Challenge - Copy the material from its start through the line containing "Looking at the", swapping "comments bubble" for "chat bubble" and leaving everything else unchanged. Leave the pictures out of your answer.

Rows from a screen grounding dataset
++++++++++++++++++++

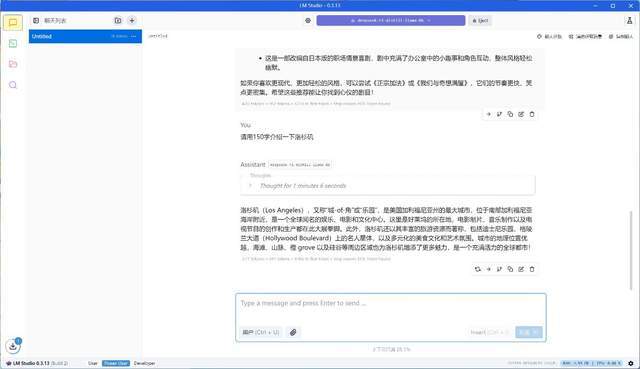Viewport: 640px width, 369px height.
Task: Open the loaded model selector dropdown
Action: pos(391,20)
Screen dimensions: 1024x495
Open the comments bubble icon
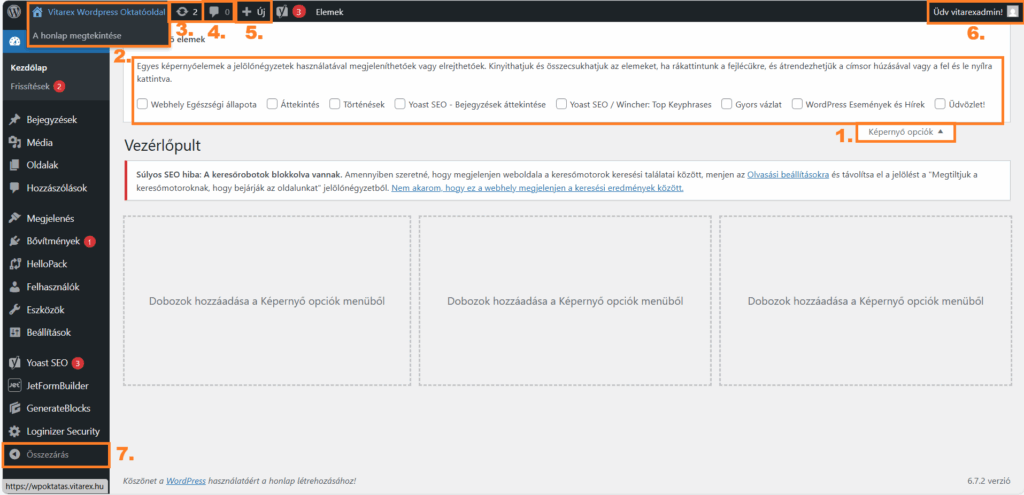pos(214,12)
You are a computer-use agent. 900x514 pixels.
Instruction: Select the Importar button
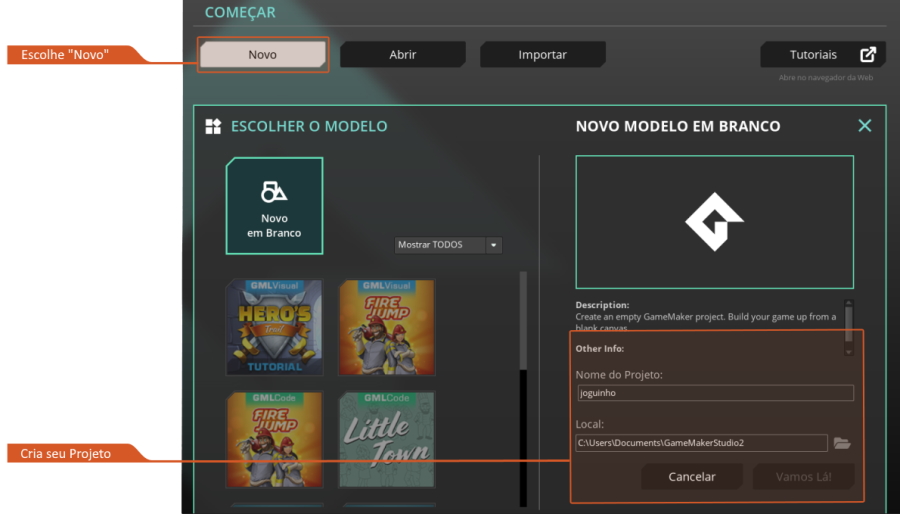pos(543,54)
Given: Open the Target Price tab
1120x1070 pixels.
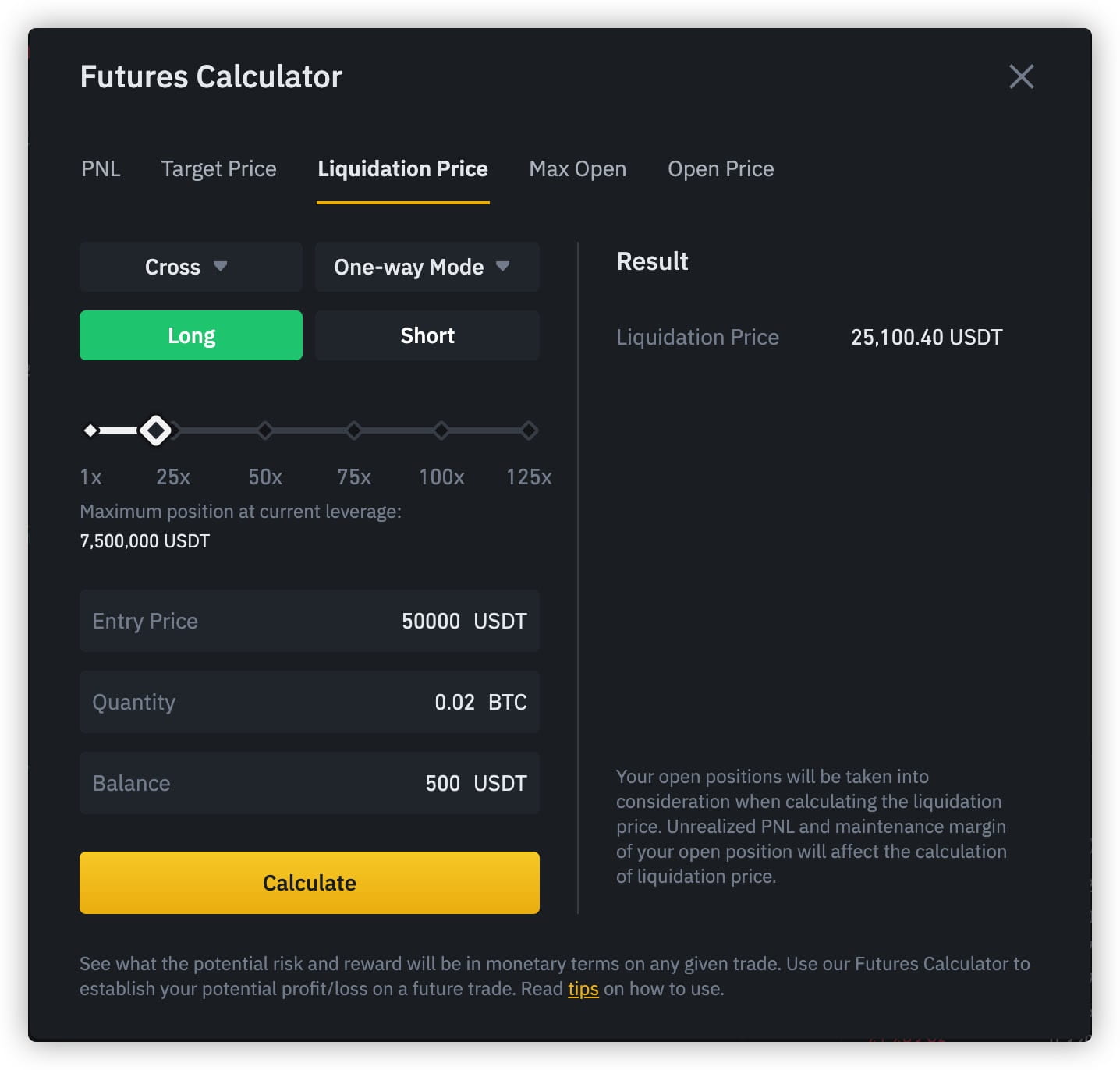Looking at the screenshot, I should point(218,169).
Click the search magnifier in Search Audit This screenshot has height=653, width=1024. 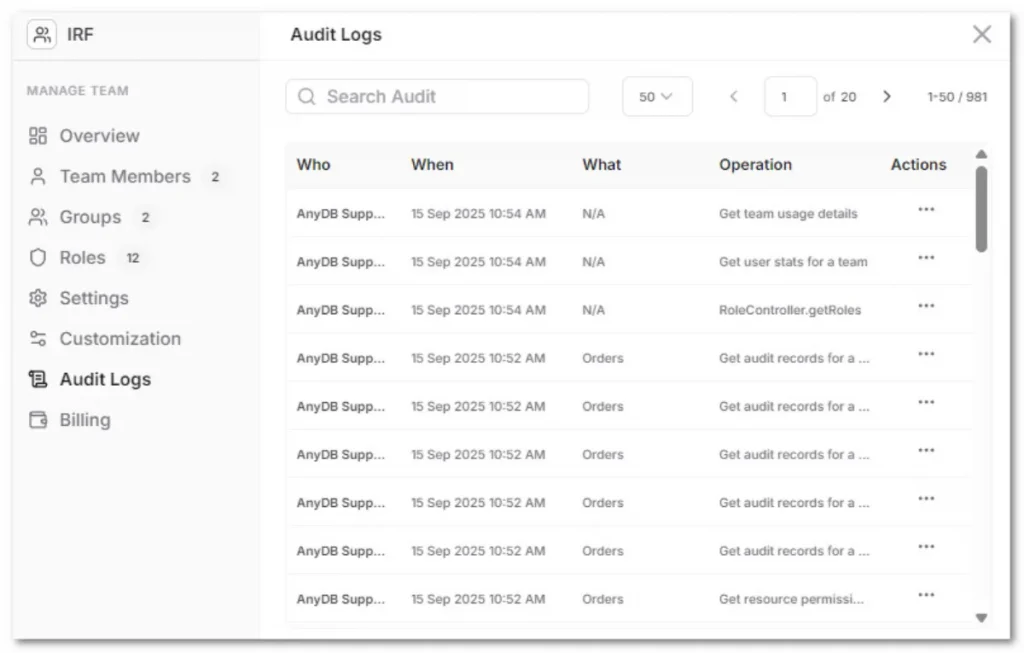coord(307,96)
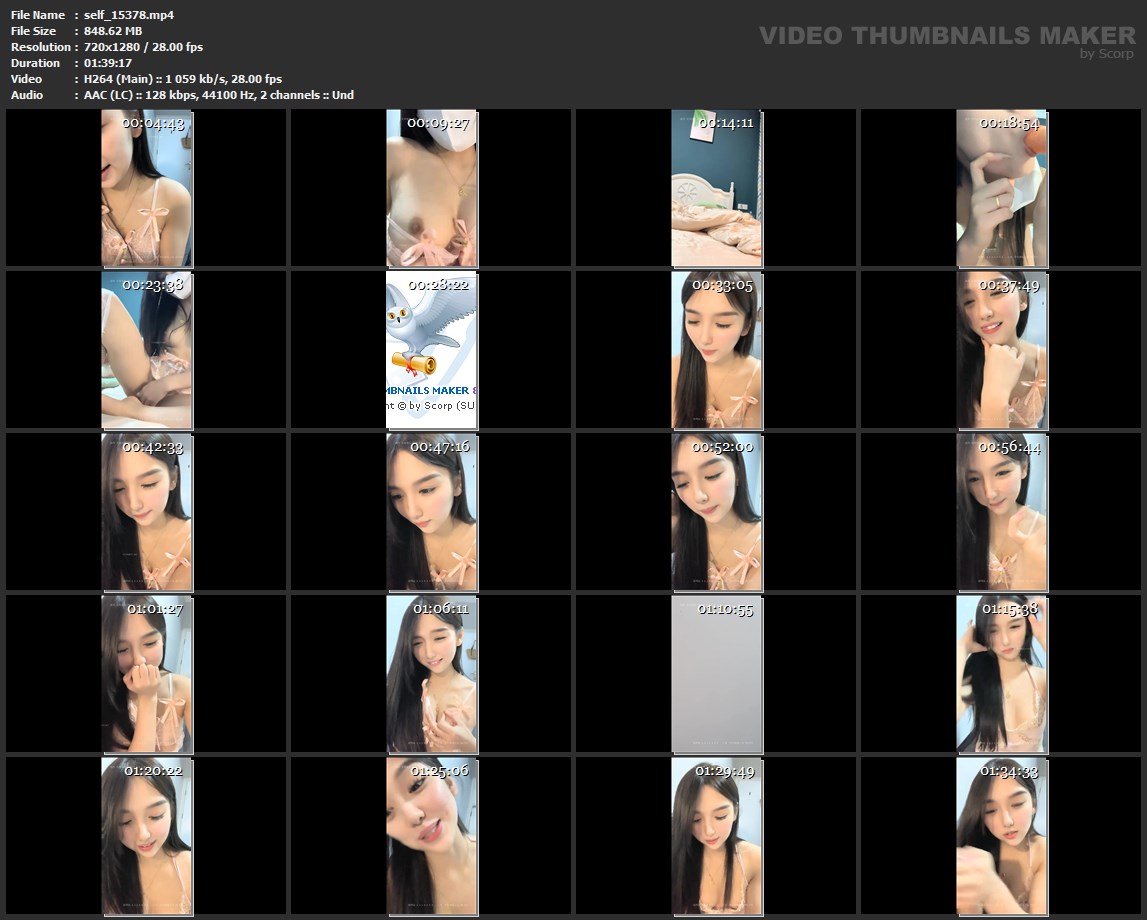
Task: Open the last thumbnail at 01:34:33
Action: [1001, 836]
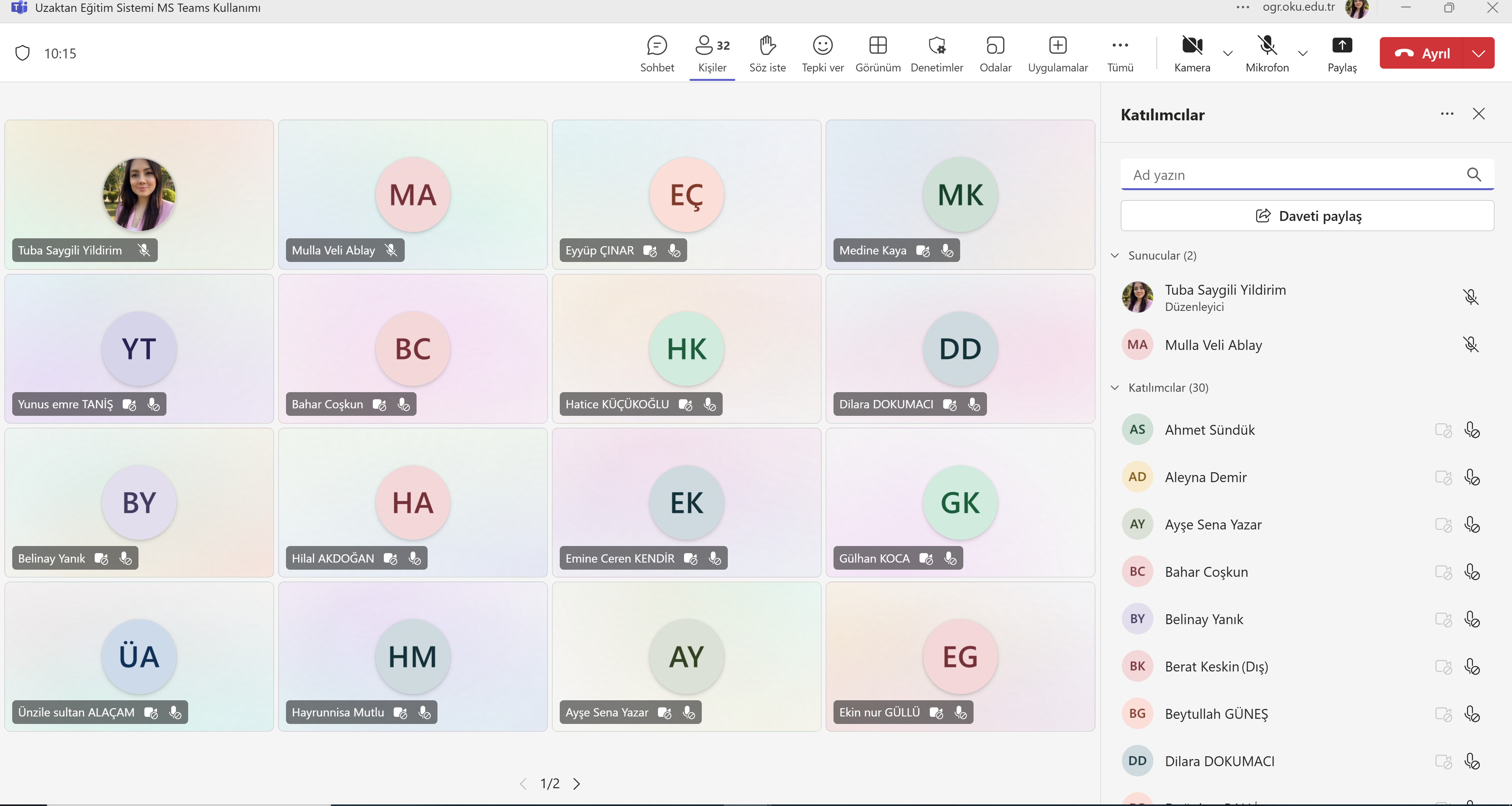
Task: Click the Ad yazın search field
Action: click(x=1291, y=175)
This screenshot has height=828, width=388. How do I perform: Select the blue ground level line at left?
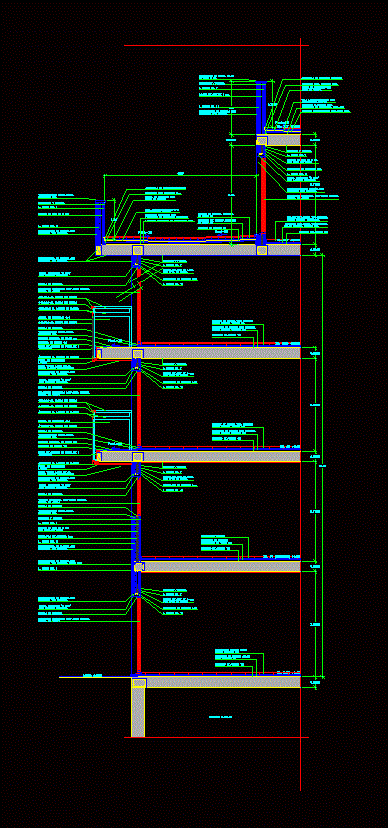pyautogui.click(x=95, y=676)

++++++++++++++++++++

Response -
Viewport: 640px width, 369px height.
Task: Open the loaded model selector dropdown
Action: pos(391,20)
Screen dimensions: 1024x495
Open the chat bubble icon
pos(214,12)
You are a computer-use agent. 900x514 pixels.
Instruction: Select the Importar button
pos(543,54)
Given: Open the Target Price tab
1120x1070 pixels.
Looking at the screenshot, I should point(218,169).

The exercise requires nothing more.